● Material supplied:
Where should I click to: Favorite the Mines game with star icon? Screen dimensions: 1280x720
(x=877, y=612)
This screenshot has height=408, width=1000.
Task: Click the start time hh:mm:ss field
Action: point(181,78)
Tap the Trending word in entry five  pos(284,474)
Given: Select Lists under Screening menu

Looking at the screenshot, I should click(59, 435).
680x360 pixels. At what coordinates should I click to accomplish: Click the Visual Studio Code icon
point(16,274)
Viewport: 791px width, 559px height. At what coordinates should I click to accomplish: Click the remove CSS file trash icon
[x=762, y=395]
==
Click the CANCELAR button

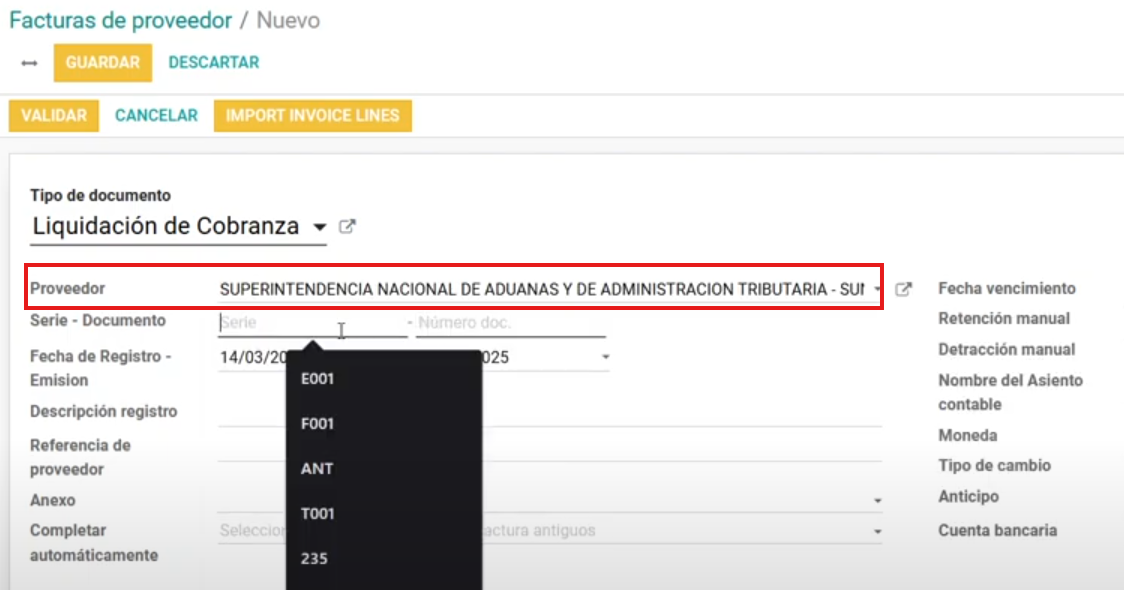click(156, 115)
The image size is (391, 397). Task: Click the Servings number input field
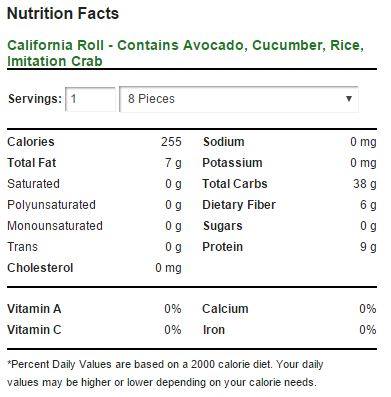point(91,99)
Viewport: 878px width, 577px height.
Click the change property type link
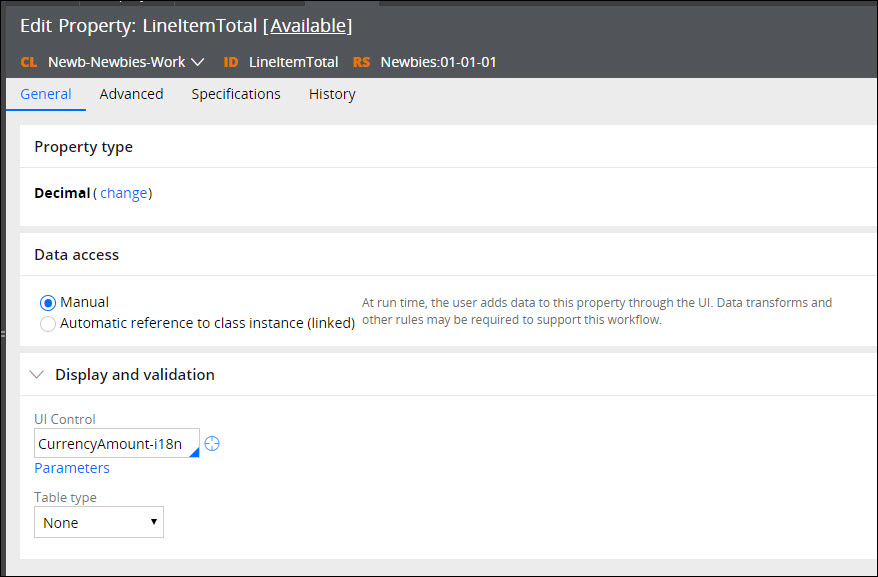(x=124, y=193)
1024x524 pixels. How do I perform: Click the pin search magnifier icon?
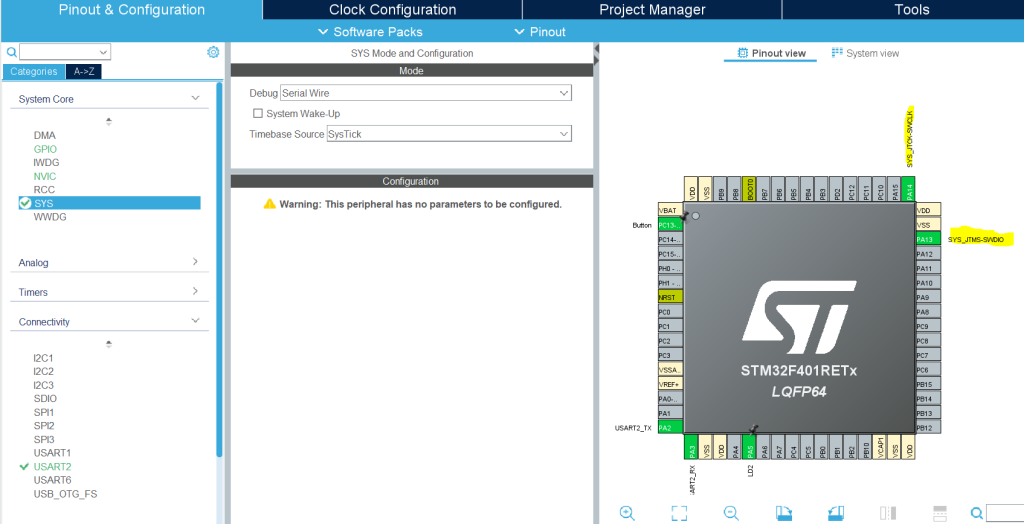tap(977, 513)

● Stated goal: Reproduce the material verbatim from the line containing "Viewport: 878px width, 577px height." through the line containing "tap(977, 513)", with both of those lines included. Omit the pictures.

● The result:
Viewport: 878px width, 577px height.
Click the change property type link
(x=124, y=193)
1024x524 pixels. How do I perform: Click the pin search magnifier icon?
tap(977, 513)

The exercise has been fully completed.